_Entries supplied_
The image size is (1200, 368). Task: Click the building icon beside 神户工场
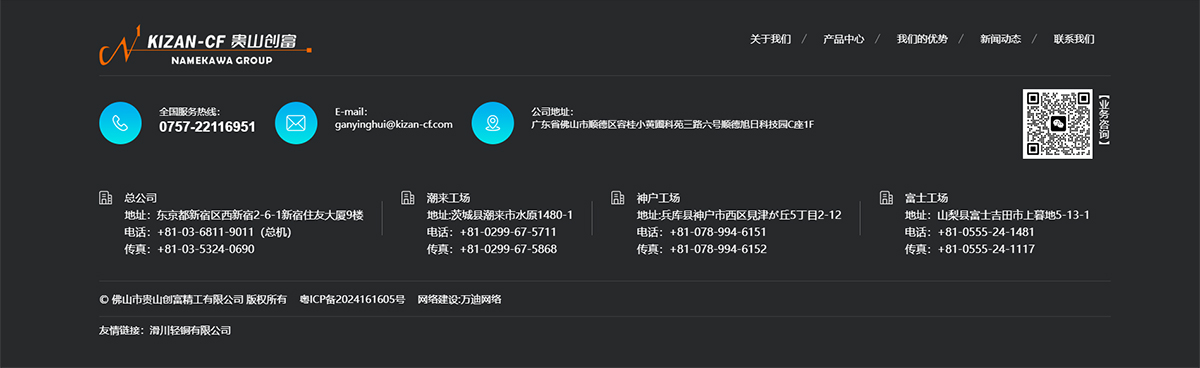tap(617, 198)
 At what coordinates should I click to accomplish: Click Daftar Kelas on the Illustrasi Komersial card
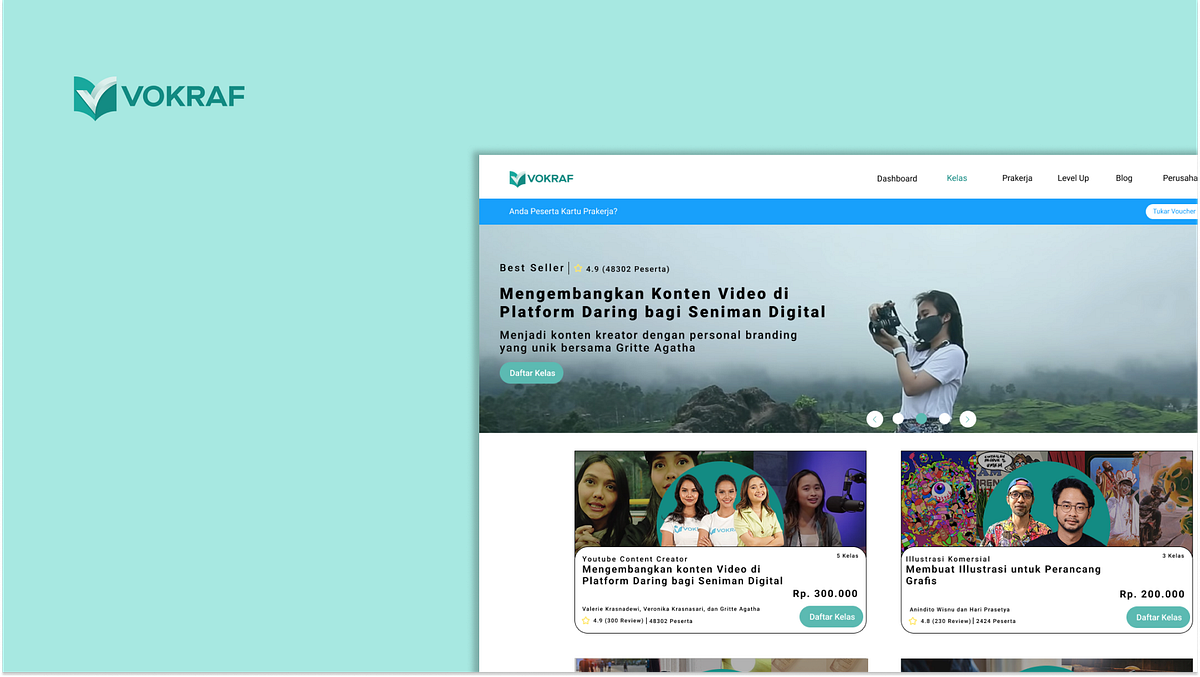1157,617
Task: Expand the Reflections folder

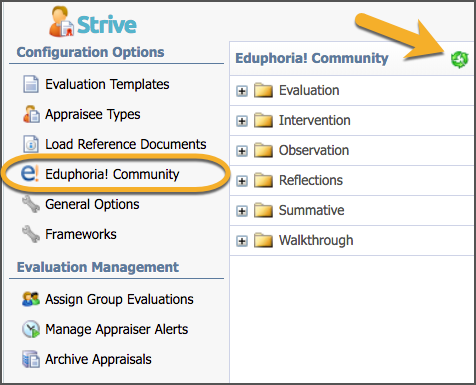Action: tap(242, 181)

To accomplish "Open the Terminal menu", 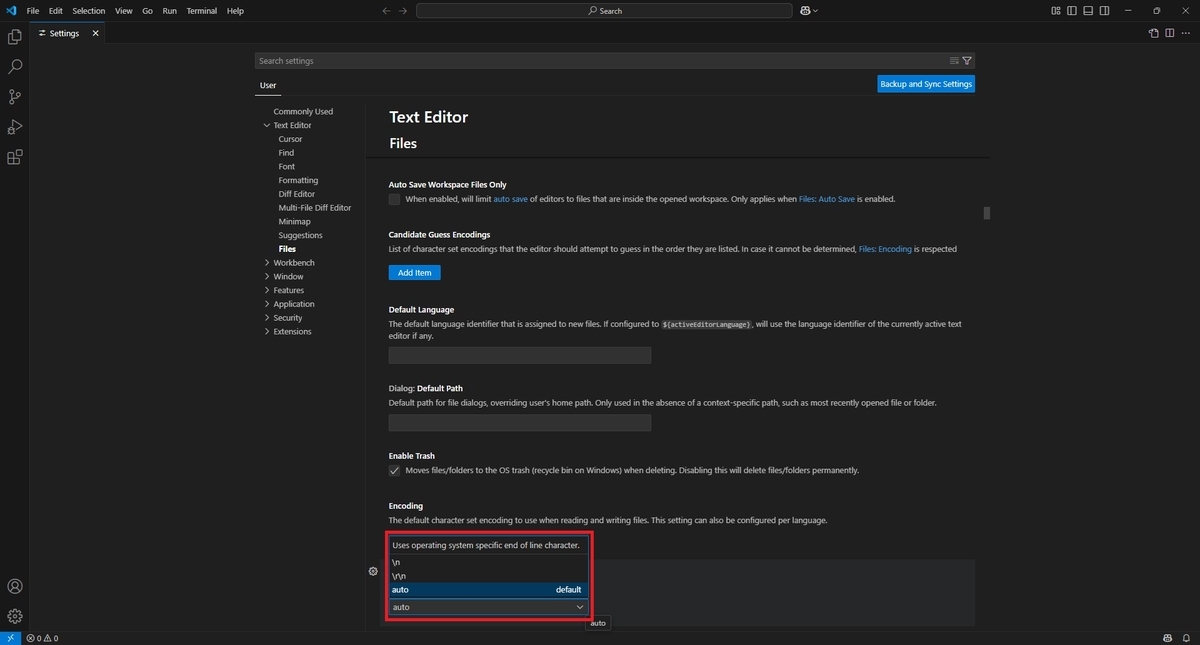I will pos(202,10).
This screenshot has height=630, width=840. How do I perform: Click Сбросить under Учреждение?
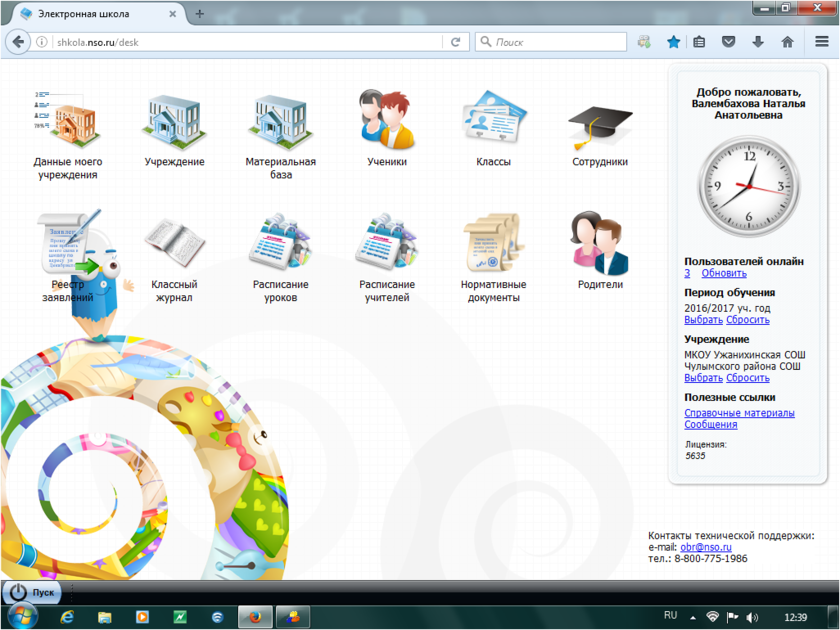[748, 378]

==

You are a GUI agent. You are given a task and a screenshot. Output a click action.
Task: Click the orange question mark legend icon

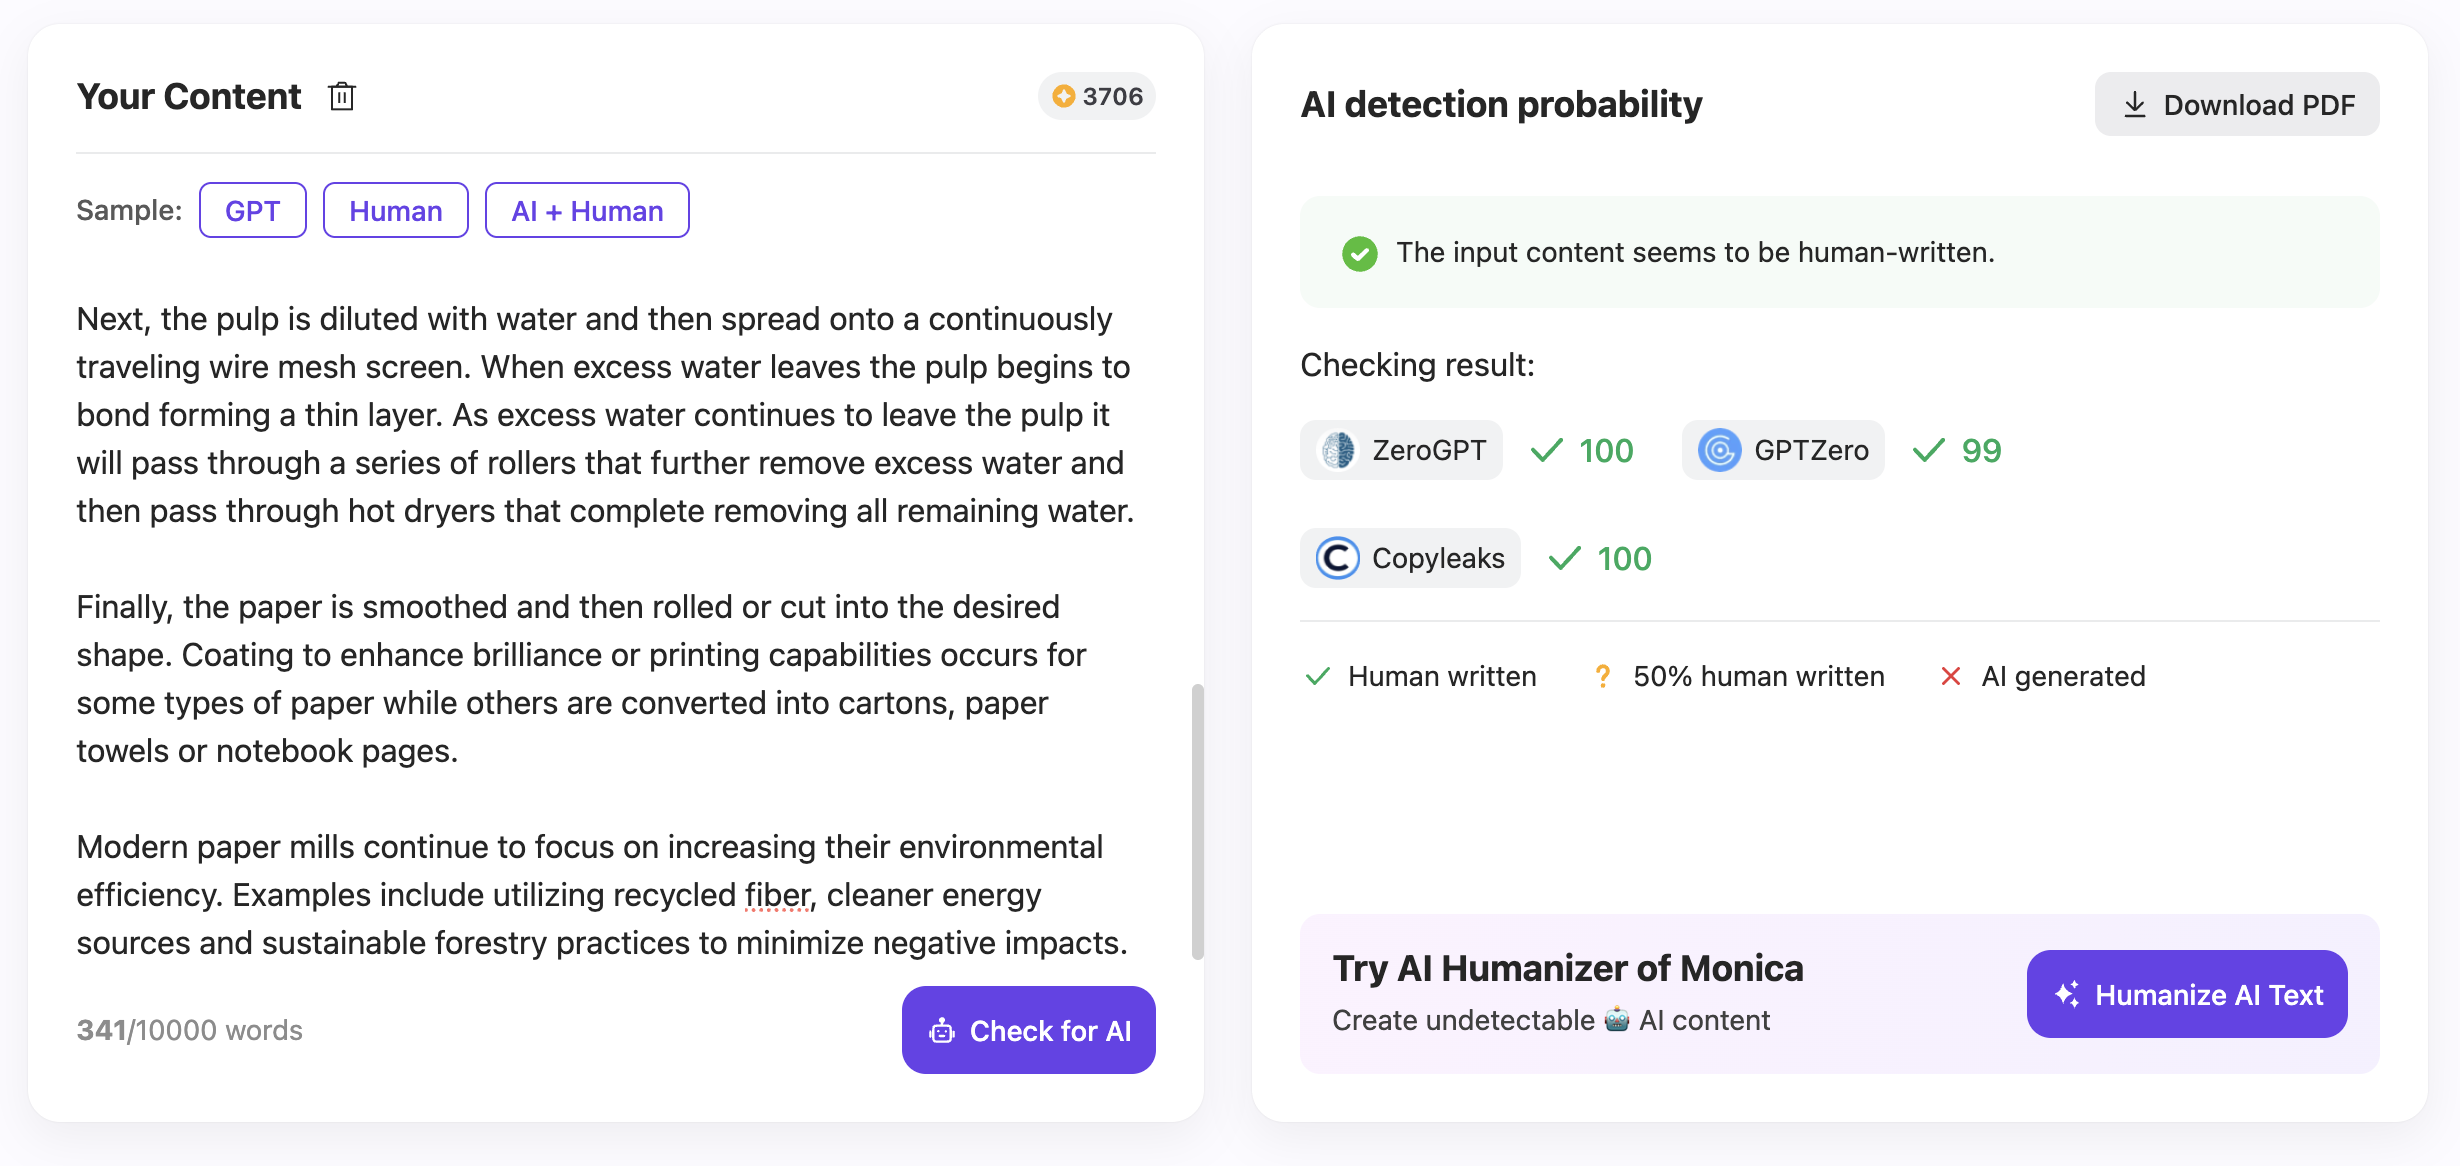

_Exercise goal_
After locating the line with "You are a GUI" in the material above, return it and each line after it exactly, ending at the line with "Task: Click the orange".

_Solution below_
You are a GUI agent. You are given a task and a screenshot. Output a click action.
Task: Click the orange question mark legend icon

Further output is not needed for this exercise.